There are features that would tend to drive down the sticker price of insurance, a crucial concern of many Republican lawmakers, who have criticized high prices under Obamacare. Plans that cover fewer benefits and come with higher deductibles would cost less than more comprehensive coverage.
But because federal subsidies would also decline, only a fraction of people buying their own insurance would enjoy the benefits of lower prices. Many middle-income Americans would be expected to pay a larger share of their income to purchase health insurance that covers a smaller share of their care.
The bill also includes substantial funds to help protect insurers from losses caused by unusually expensive patients, a measure designed to lure into the market those insurance carriers that have grown skittish by losses in the early years of Obamacare. But it removes a policy dear to the insurance industry — if no one else. Without an individual mandate with penalties for Americans who remain uninsured, healthier customers may choose to opt out of the market until they need medical care, increasing costs for those who stay in.
The reforms are unlikely to drive down out-of-pocket spending, another perennial complaint of the bill’s authors, and a central critique by President Trump of the current system. He often likes to say that Obamacare plans come with deductibles so high that they are unusable. Subsidies under the bill would help middle-income consumers buy insurance that pays 58 percent of the average patient’s medical costs, down from 70 percent under Obamacare; it would also remove a different type of subsidy designed to lower deductibles further for Americans earning less than around $30,000 a year.

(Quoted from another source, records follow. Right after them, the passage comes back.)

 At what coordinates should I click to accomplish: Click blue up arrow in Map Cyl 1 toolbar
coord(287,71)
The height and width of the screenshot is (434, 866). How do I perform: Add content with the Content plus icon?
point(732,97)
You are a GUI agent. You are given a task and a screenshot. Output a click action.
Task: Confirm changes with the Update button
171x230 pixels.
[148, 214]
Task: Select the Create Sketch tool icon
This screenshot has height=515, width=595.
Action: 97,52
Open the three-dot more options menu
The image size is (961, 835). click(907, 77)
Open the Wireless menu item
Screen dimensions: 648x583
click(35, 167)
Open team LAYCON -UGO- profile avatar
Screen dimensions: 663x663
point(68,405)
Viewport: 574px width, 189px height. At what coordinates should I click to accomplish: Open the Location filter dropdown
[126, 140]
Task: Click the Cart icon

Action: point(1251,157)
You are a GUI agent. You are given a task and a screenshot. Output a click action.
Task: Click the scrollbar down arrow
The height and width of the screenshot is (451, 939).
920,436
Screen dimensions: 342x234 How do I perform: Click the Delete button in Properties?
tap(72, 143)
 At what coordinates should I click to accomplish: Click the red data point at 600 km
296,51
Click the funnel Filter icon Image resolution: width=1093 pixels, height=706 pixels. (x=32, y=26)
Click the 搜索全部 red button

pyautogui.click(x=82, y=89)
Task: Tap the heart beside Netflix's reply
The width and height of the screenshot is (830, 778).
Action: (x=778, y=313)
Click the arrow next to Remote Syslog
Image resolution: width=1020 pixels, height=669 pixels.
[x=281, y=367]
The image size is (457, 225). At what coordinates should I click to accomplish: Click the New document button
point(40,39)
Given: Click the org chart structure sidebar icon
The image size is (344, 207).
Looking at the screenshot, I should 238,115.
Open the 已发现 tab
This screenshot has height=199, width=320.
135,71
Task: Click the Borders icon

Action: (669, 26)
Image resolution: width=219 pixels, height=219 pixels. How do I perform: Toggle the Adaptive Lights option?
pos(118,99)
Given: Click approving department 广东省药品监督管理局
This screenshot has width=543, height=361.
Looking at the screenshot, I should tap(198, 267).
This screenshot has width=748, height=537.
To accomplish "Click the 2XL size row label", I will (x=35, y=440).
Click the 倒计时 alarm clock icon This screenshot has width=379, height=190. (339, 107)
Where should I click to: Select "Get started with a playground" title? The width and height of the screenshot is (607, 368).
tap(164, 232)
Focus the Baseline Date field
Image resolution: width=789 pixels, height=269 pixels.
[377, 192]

Out-of-pocket spending is the top concern of most voters. The insurance they would buy under the bill might seem cheap at first, but it wouldn’t be if they ended up paying more in deductibles.
Mr. McConnell was constrained by political considerations and the peculiar rules of the legislative mechanism that he chose to avoid a Democratic filibuster. Despite those limits, he managed to produce a bill that reflects some bedrock conservative values. But the bill also shows some jagged seams. It may not fix many of Obamacare’s problems — high premiums, high deductibles, declining competition — that he has railed against in promoting the new bill’s passage.